Iran Wants to Question Former Russian Nuclear Energy Minister Adamov, Arrested in Switzerland
Bellona Foundation
7/18/2005
(for personal use only)


The Russian and Iranian supreme audit institutions will investigate the considerable delay in the construction of the Bushehr nuclear power plant, the head of the Russian Audit Chamber said in an interview on national television.

The Russian and Iranian supreme audit institutions will investigate the considerable delay in the construction of the Bushehr nuclear power plant, the head of the Russian Audit Chamber said in an interview on national television, as reported by RIA News.

After his recent trip to Iran, Sergei Stepashin told the Rossiya TV channel, "My Iranian colleague and I have agreed to carry out a parallel investigation into why this project has been delayed."

"We have reached unpleasant conclusions. A certain organization, Atomstroiexport, was established under the Nuclear Energy Ministry in 1998. This organization acted as an intermediary. Then Kakha Bendukidze (a well-known Russian oligarch of Georgian origin who became the Georgian Economic Minister under President Mikhail Saakashvili) acquired the company. After that, the state lost all its positions in the company."

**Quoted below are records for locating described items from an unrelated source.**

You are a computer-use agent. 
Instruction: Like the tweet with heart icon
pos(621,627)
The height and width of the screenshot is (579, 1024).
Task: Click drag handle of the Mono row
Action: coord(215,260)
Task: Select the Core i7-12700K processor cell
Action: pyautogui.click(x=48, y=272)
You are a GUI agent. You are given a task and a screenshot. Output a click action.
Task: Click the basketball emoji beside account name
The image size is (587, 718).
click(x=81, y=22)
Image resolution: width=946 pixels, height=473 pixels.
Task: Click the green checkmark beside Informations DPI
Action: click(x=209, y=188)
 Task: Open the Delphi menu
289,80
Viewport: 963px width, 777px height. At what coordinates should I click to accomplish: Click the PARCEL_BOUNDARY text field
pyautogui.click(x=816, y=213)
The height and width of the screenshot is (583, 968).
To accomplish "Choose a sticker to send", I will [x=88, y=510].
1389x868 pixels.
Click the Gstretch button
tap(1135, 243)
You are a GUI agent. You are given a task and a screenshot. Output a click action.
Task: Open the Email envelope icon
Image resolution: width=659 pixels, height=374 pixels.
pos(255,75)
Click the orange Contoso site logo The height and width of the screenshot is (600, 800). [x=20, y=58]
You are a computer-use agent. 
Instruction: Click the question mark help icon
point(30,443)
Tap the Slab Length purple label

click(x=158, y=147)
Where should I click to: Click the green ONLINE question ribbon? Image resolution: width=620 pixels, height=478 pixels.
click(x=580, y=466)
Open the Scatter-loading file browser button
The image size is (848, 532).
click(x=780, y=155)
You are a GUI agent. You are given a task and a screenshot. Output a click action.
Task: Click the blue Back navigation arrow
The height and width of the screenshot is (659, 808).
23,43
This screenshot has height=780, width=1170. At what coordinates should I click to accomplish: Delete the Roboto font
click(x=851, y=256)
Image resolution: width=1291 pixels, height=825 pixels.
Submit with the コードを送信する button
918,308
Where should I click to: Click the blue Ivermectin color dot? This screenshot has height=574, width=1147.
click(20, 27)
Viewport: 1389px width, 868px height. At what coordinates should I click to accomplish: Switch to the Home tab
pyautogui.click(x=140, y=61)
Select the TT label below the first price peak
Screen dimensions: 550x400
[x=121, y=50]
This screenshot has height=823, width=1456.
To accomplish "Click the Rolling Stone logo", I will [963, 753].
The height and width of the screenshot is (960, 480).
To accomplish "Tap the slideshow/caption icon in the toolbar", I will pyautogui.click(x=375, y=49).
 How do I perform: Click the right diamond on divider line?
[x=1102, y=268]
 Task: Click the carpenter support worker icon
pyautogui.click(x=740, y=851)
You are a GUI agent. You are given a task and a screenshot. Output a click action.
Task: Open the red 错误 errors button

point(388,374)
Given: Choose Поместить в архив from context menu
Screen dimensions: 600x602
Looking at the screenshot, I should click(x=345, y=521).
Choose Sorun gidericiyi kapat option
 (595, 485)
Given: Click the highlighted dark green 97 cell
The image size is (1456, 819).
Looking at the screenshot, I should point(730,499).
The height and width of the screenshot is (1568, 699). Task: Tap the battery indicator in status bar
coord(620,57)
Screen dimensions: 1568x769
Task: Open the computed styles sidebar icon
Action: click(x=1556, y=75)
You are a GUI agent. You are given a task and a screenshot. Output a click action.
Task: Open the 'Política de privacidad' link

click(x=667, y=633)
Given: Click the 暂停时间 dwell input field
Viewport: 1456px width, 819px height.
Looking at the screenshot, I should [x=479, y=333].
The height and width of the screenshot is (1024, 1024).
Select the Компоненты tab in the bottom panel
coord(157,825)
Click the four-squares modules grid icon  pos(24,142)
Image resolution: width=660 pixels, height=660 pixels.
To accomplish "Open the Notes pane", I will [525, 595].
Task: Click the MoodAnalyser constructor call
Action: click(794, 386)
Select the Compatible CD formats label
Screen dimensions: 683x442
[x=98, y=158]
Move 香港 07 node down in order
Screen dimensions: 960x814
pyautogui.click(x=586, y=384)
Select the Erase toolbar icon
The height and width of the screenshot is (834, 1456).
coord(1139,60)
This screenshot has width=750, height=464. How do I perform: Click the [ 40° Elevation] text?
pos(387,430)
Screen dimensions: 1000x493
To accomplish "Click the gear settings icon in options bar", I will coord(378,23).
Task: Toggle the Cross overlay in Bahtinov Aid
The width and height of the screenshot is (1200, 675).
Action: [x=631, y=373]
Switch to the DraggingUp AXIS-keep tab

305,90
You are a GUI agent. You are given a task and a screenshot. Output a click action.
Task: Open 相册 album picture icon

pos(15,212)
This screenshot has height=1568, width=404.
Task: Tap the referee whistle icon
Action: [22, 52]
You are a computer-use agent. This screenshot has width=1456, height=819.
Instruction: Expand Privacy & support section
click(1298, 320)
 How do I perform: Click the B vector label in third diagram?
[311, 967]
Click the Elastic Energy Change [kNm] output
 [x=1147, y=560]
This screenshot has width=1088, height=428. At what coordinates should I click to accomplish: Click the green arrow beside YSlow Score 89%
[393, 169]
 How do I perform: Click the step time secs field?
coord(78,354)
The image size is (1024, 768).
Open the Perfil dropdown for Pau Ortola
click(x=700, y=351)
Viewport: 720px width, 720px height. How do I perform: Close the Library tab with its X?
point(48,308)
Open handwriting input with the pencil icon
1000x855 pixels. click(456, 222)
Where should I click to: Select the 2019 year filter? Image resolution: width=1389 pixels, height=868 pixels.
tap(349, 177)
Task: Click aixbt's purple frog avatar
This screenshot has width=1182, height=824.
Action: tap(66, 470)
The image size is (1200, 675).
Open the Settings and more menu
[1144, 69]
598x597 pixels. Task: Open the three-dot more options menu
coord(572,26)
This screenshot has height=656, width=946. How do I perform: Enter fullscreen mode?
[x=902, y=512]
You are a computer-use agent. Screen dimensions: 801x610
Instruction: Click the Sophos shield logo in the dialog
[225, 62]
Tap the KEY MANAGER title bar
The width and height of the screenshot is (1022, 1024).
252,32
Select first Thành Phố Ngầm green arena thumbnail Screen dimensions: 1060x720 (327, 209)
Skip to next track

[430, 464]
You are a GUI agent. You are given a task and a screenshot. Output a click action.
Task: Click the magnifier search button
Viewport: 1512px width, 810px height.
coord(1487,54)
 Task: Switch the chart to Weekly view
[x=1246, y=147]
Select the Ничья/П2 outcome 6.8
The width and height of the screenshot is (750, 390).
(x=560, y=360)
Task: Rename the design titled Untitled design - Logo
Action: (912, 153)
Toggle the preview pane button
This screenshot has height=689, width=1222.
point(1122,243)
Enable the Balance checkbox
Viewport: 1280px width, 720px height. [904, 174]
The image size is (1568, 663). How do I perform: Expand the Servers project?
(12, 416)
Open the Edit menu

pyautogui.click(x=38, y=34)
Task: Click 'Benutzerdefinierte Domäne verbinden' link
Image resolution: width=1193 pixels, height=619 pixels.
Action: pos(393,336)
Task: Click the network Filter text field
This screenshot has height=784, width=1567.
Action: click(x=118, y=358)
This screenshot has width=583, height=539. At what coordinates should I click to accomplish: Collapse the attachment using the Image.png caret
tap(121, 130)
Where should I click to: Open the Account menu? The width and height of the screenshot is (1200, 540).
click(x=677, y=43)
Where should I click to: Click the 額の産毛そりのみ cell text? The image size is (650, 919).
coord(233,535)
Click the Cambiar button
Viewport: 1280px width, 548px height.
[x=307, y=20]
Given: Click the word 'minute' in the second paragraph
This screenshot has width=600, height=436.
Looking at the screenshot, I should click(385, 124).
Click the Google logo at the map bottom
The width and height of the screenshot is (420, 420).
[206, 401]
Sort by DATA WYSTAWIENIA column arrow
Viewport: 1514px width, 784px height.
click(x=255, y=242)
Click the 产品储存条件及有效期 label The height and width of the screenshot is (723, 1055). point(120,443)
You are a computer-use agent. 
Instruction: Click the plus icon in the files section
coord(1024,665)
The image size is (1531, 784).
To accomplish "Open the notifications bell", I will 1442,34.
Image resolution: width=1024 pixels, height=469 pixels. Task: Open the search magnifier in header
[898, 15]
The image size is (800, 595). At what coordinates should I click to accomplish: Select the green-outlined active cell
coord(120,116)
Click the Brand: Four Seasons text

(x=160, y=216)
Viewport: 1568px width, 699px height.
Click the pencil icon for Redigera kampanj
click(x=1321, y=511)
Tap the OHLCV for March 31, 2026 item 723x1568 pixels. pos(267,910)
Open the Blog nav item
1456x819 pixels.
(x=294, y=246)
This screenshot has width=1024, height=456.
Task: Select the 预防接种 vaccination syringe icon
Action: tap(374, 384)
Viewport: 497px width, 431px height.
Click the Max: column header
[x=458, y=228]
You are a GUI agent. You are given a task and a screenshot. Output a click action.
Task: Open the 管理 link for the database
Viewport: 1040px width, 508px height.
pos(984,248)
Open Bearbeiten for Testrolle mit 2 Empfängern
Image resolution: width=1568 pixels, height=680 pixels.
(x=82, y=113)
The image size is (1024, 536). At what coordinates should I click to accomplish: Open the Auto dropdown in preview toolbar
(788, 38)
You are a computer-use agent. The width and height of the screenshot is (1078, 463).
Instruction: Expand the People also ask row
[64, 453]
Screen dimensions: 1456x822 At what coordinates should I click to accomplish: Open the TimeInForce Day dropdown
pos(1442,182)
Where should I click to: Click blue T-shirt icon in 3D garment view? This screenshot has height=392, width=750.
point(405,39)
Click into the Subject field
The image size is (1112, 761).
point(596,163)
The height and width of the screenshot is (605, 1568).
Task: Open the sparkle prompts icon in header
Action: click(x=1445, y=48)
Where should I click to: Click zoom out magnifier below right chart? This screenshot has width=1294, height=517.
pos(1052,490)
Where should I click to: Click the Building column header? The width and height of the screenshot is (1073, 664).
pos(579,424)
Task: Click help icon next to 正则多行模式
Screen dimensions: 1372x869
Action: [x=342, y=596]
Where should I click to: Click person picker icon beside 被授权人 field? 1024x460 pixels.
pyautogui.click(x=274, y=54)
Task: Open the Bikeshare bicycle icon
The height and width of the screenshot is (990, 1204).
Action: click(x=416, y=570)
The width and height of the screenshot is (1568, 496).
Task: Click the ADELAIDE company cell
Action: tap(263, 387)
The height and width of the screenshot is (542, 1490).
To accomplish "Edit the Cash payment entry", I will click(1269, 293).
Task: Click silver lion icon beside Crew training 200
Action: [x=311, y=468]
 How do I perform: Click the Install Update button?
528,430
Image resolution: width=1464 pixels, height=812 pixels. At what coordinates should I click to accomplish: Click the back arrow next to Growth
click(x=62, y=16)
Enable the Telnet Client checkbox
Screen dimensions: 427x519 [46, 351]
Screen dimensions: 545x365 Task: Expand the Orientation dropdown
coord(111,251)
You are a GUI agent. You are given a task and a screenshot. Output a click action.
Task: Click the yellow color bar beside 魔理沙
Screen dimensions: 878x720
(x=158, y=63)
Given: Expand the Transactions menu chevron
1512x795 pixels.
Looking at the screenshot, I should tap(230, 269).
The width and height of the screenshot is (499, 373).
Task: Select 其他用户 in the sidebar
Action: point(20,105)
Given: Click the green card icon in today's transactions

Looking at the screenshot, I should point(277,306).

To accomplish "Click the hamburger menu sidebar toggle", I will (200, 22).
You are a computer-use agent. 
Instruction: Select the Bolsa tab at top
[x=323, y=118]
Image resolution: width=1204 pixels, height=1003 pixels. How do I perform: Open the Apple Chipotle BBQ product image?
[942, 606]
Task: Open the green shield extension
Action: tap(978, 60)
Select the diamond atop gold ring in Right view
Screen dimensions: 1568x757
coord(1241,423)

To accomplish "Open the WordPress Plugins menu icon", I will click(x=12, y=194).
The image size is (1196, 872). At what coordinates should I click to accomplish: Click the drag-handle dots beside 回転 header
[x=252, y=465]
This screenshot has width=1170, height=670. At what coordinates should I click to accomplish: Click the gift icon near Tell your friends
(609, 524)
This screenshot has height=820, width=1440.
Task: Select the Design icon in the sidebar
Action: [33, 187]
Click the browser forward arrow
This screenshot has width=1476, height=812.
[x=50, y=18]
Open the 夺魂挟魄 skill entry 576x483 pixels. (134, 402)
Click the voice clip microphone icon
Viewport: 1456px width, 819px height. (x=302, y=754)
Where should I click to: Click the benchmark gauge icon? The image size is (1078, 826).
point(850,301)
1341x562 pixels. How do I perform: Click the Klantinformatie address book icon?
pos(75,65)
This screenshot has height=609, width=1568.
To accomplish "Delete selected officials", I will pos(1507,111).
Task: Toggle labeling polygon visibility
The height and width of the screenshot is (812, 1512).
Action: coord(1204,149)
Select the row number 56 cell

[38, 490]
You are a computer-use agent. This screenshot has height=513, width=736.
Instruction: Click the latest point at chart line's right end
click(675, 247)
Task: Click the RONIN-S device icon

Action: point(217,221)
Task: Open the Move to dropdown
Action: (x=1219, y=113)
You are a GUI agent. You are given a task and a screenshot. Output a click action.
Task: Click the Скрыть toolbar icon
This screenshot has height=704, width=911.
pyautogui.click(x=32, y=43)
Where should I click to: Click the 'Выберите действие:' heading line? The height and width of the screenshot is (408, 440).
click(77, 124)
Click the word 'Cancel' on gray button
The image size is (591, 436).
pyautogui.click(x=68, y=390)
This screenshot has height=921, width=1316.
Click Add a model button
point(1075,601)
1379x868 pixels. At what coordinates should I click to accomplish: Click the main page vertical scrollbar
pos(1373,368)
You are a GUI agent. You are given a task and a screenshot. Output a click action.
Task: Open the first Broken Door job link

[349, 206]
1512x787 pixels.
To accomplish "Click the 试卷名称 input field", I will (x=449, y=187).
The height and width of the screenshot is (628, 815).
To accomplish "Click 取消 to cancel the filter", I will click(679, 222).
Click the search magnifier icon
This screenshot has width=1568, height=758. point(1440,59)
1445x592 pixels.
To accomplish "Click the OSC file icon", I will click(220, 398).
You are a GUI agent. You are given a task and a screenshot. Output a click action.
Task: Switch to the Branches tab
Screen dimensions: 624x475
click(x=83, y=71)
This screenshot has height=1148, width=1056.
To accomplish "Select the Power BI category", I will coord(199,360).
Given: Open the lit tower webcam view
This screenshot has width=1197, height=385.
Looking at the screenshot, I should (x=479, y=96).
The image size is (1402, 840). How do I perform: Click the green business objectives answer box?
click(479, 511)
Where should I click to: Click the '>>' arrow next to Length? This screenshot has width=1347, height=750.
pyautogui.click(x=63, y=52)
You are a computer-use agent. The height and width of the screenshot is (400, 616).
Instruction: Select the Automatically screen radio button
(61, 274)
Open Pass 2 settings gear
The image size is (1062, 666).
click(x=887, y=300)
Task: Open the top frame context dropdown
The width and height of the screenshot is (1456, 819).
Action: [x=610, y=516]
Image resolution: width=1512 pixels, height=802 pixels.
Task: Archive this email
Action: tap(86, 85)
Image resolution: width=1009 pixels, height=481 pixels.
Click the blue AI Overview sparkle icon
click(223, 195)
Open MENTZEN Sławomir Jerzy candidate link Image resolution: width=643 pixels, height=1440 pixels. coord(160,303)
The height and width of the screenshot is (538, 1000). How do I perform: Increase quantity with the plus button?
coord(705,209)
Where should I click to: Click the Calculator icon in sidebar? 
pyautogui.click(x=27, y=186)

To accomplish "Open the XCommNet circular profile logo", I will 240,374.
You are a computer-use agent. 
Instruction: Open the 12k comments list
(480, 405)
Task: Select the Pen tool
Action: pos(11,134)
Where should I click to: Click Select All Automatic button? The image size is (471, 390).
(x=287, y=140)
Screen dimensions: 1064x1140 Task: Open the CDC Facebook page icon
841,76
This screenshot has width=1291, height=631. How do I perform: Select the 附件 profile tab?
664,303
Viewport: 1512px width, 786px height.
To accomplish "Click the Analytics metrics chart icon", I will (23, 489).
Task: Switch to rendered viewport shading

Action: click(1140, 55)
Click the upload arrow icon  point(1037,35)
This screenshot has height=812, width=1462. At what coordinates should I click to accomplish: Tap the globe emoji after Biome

"Iran has many questions for that company," Stepashin said. Fortunately, it has undergone a change in ownership and now belongs to Gazprombank. This means that it is a state-run organization now. Iran also has questions it wants to ask former Russian minister for nuclear energy Adamov (currently under arrest in Switzerland on fraud charges brought by the U.S.). Iran says that several heavily funded programs have never been implemented."

"We are waiting for our Iranian colleagues (to send us) documents and we will study them very closely with our specialists," Stepashin said.

"I think the Russian Prosecutor General's Office should study this case very carefully."

The head of the Audit Chamber said that he expected the multi-billion Bushehr nuclear power plant to be operational by the end of next year. "This would allow Russia to continue working in Iran, including in its nuclear market. In the next 80 years, Russia could make about $80-100 billion from its projects in Iran," Stepashin said.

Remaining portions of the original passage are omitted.